1Department of Computer Science and Information Engineering, National Formosa University, 64 Wen-Hwa Road, Huwei, Yunlin 63205, Taiwan
2Department of Biomedical Informatics, Asia University, Wufeng Shiang, Taichung 41354, Taiwan
3Department of Medical Research, China Medical University Hospital, China Medical University, Taichung 40402, Taiwan

Received 2 December 2014; Revised 25 February 2015; Accepted 3 March 2015

Academic Editor: Xia Li

Copyright © 2015 Chien-Hung Huang et al. This is an open access article distributed under the Creative Commons Attribution License, which permits unrestricted use, distribution, and reproduction in any medium, provided the original work is properly cited.

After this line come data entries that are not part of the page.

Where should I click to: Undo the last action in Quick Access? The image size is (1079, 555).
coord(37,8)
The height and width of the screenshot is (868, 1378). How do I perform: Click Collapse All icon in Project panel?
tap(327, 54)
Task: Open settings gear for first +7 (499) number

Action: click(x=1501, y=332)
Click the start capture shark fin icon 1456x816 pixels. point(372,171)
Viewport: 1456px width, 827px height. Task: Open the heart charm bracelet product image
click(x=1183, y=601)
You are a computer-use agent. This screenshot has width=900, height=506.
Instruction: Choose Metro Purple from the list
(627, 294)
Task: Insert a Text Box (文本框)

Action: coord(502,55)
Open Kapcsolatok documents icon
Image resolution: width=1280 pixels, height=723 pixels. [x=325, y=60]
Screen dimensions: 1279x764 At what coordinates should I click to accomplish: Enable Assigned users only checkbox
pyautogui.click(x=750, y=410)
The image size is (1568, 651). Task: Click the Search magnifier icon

Many proteins are known to be associated with cancer diseases. It is quite often that their precise functional role in disease pathogenesis remains unclear. A strategy to gain a better understanding of the function of these proteins is to make use of a combination of different aspects of proteomics data types. In this study, we extended Aragues’s method by employing the protein-protein interaction (PPI) data, domain-domain interaction (DDI) data, weighted domain frequency score (DFS), and cancer linker degree (CLD) data to predict cancer proteins. Performances were benchmarked based on three kinds of experiments as follows: (I) using individual algorithm, (II) combining algorithms, and (III) combining the same classification types of algorithms. When compared with Aragues’s method, our proposed methods, that is, machine learning algorithm and voting with the majority, are significantly superior in all seven performance measures. We demonstrated the accuracy of the proposed method on two independent datasets. The best algorithm can achieve a hit ratio of 89.4% and 72.8% for lung cancer dataset and lung cancer microarray study, respectively. It is anticipated that the current research could help understand disease mechanisms and diagnosis.